Mais voilà qu’il s’adresse à elle, elle n’a rien demandé, mais il lui donne toutes ces informations sur ceux qu’on appelle les “Bannis” ce ne sont pas des veilleurs comme elle mais d’autres entités qui ont plus ou moins été exclues. Il lui offrit également un quartier dans son château pour qu’elle puisse vivre convenablement. Est-ce qu’il la prenait pour une buse ou est-ce qu’il était sérieux ? Elle ne l’aurait pas su si elle ne l’avait pas suivi ce jour là.
Elle vit depuis dans ce fameux château, où elle parvient tant bien que mal à rester tranquille malgré la folie -furieuse- de ses hôtes. Mais cela ne l’empêche néanmoins pas de poursuivre ses activités sordides. Qui plus est, elle s’est trouvé une partenaire du nom de Titan qui ne manque pas et ce dès qu’elle le peut d’apporter une fraîcheur nouvelle aux exactions de la louve, qui n’avait encore jamais aussi bien réussi à faire passer son ennui. Et plus le temps passe… Moins elle a envie de s’arrêter.

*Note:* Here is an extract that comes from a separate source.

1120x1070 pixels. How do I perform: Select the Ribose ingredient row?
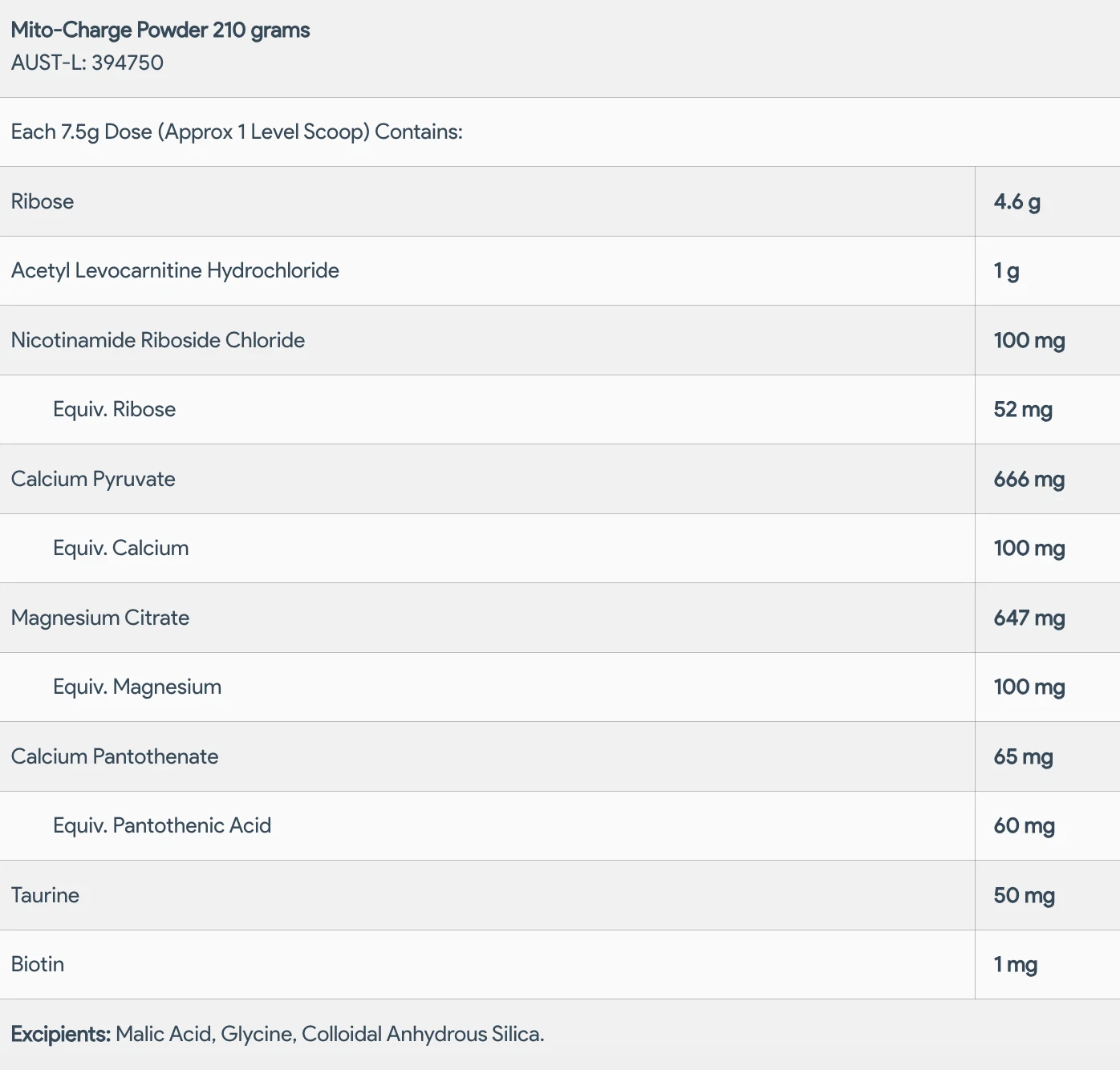pyautogui.click(x=560, y=201)
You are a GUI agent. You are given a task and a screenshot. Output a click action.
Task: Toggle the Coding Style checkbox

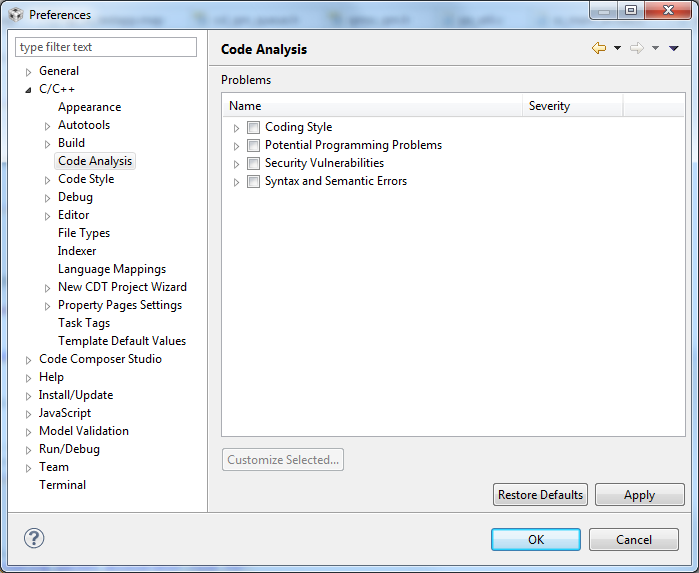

“Jamais l’exil n’a corrigé les rois.” “La violence n’est pas le but, la violence est le moyen.”Le jour de la fête était arrivé et si Fenrir avait pour seul but de tuer le temps, elle savait déjà comment elle allait s’y prendre. Elle espérait qu’elle serait là, qu’elle viendrait. Sûrement elle viendrait, Raksha ne pourrait pas faire taire son trop grand instinct protecteur. Et le simple fait de pouvoir lui faire de nouveau goûter au désespoir suffisait à faire se dessiner un fin rictus sur les lèvres de la louve alors qu’elle se tenait avec les autres, cachée à l’intérieur du char dans lequel ils s'étaient installés après avoir pris la potion de la sorcière qui leur permet de supporter la lumière du phare. Ça faisait longtemps qu’elle n’avait pas revu le village. Si elle avait été capable de sentiments, elle se serait sûrement senti nostalgique, mais ce n’était pas le cas.
Lorsque le char s’ouvrit enfin, elle le quitta avec les autres pour commencer à répandre le chaos dans les rues en espérant que ça ne passerait pas trop vite à son goût et qu’elle puisse savourer chacun de ses gestes, chacun des actes de violence qu’elle allait perpétrer ce soir. Et à sa façon, elle s’en donna à cœur joie en allant trancher directement dans le vif du sujet et ce jusqu'à ce que la fête ne se termine en apothéose sous la lumière des Aurores.
A l’heure où nous parlons, elle continue de faire passer le temps. Cachez vos éclats, veilleurs ou le grand méchant loup viendra les dévorer…
“C’est une sorte d’ivresse, la violence.”